**Assigned task**.
From the first line to the last, please reproduce the material exactly, skipping the pictures.
──────────────────────────────
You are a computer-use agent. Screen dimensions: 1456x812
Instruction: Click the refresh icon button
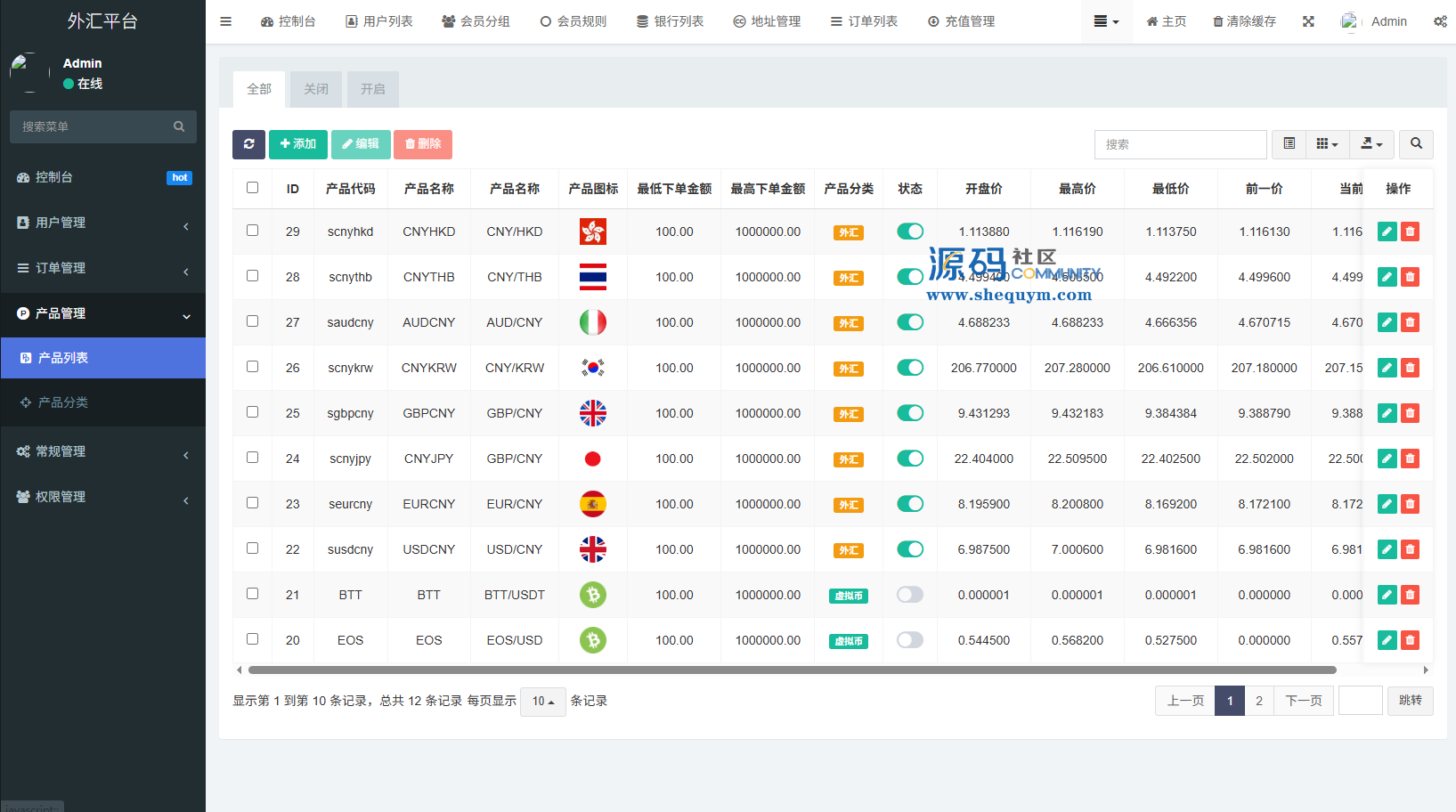point(248,144)
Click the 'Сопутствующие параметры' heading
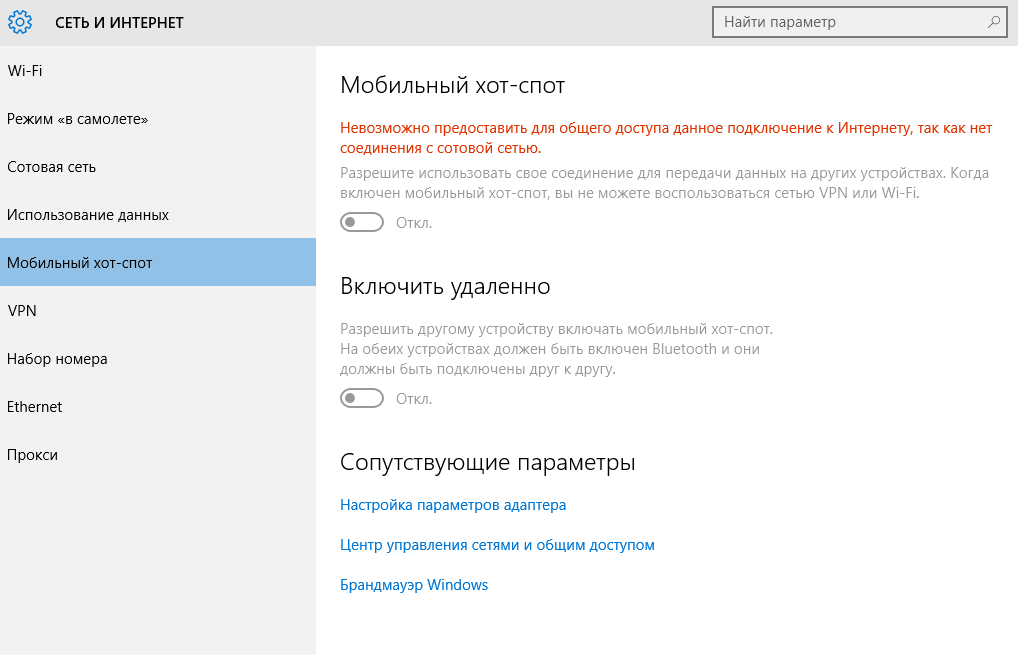Viewport: 1018px width, 655px height. click(488, 463)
──────────────────────────────
**Task answer**.
You are a computer-use agent. Screen dimensions: 1456x812
Instruction: Click the refresh icon button
point(248,144)
Click the 'Сопутствующие параметры' heading
Viewport: 1018px width, 655px height. click(488, 463)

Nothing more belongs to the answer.